Good Intentions Lead to Piles…

…of books, that is!

As the teaching term gets underway, one’s good intentions regarding research are mostly (at least in my experience) manifested through stacks of books you fully intend (honest!) to read during the next interval you have set aside (ever the optimist!) for concentrated research time…but the stacks rarely diminish much, because (a) that time gets stolen away by meetings, because strictly speaking you don’t really have something scheduled for that time and it’s the only time the six other people on the committee can meet (I know, administration is important too), and (b) the other way you prove that, nonetheless, you are going to make progress on your research projects is that you drop by the library on your way back from class to pick up a few more books from your working bibliography (and you were going there anyway to get some caffeine, to keep you awake during your next meeting).

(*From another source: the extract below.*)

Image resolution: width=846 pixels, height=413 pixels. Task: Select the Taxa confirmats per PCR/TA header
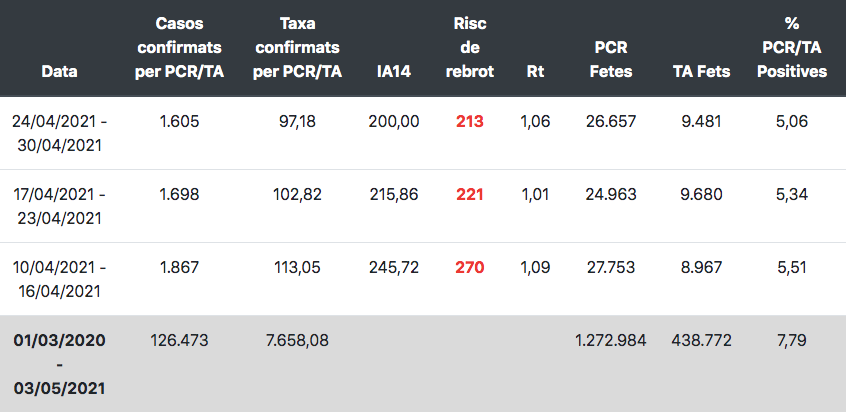point(297,47)
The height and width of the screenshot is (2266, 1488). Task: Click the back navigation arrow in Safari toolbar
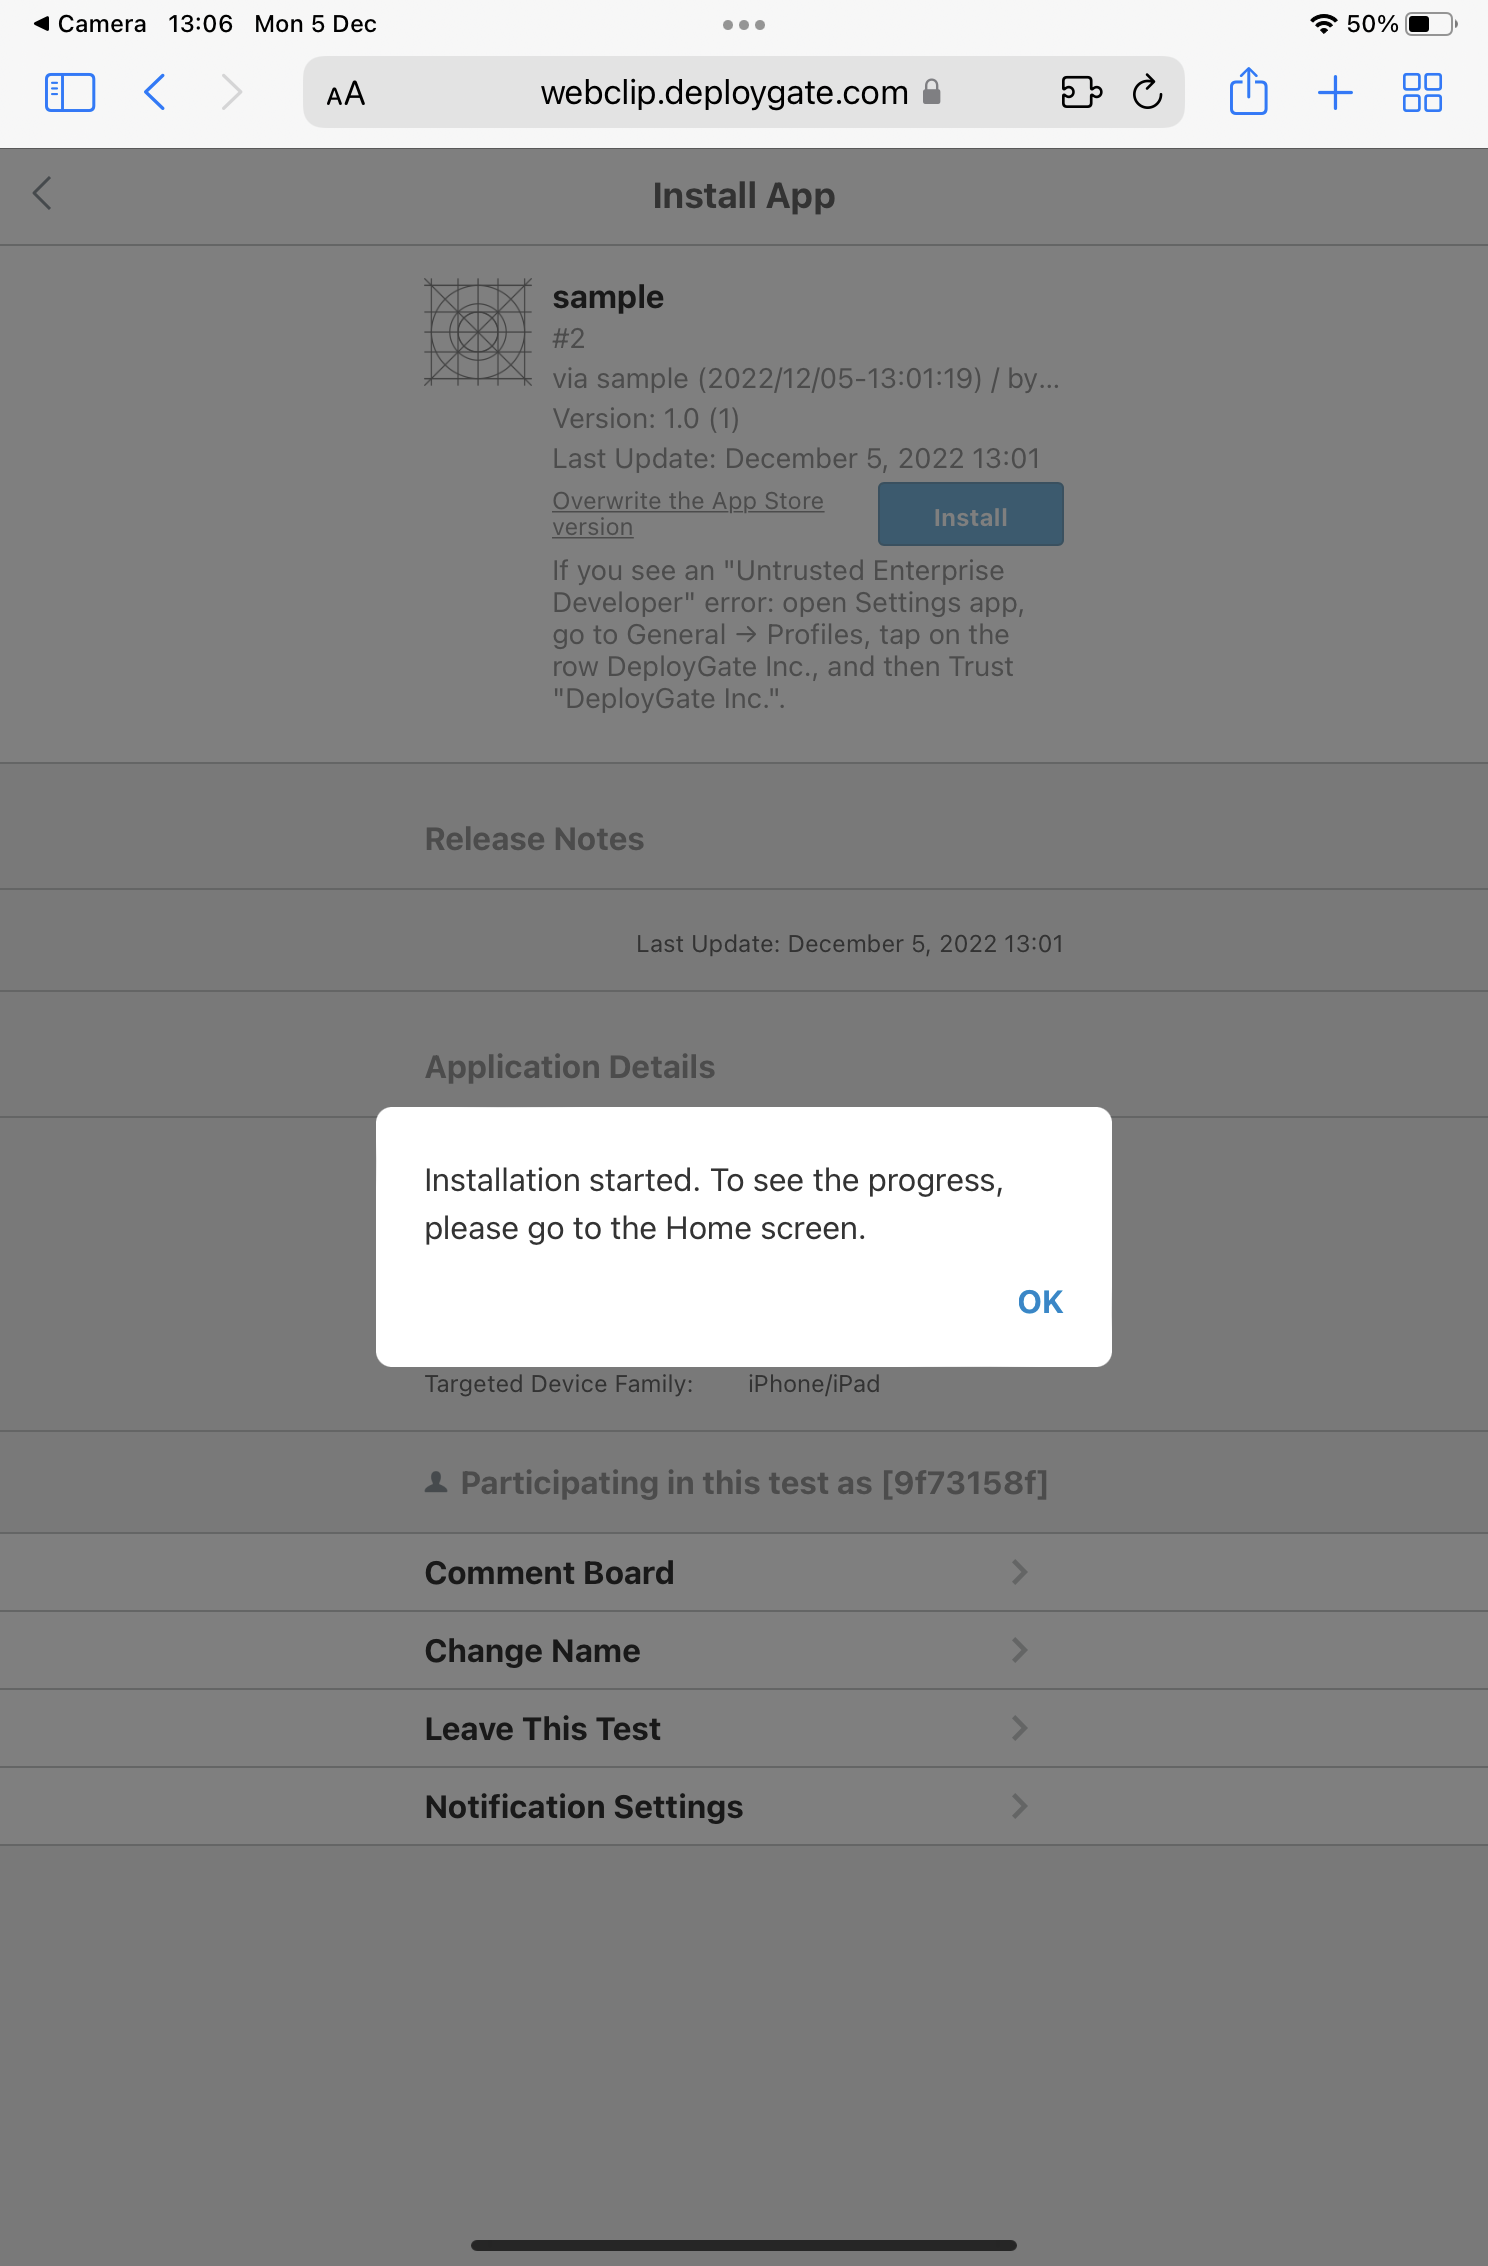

Here are my most recent additions:

  1. Robert Scholes, The Rise and Fall of English (This one will be sort of a ‘reread,’ but I felt I needed a refresher look.)
  2. Richard Ohmann, English in America (ha–“Why, in America, they haven’t used it for years!”–My Fair Lady)
  3. Richard Ohmann, Politics of Knowledge (or, apparently, English in America 25 years later)
  4. Jonathan Arac, Critical Genealogies
  5. Jonathan Culler and Kevin Lamb, eds., Just Being Difficult?: Academic Writing in the Public Arena (this looks like an interesting review but I don’t have a subscription)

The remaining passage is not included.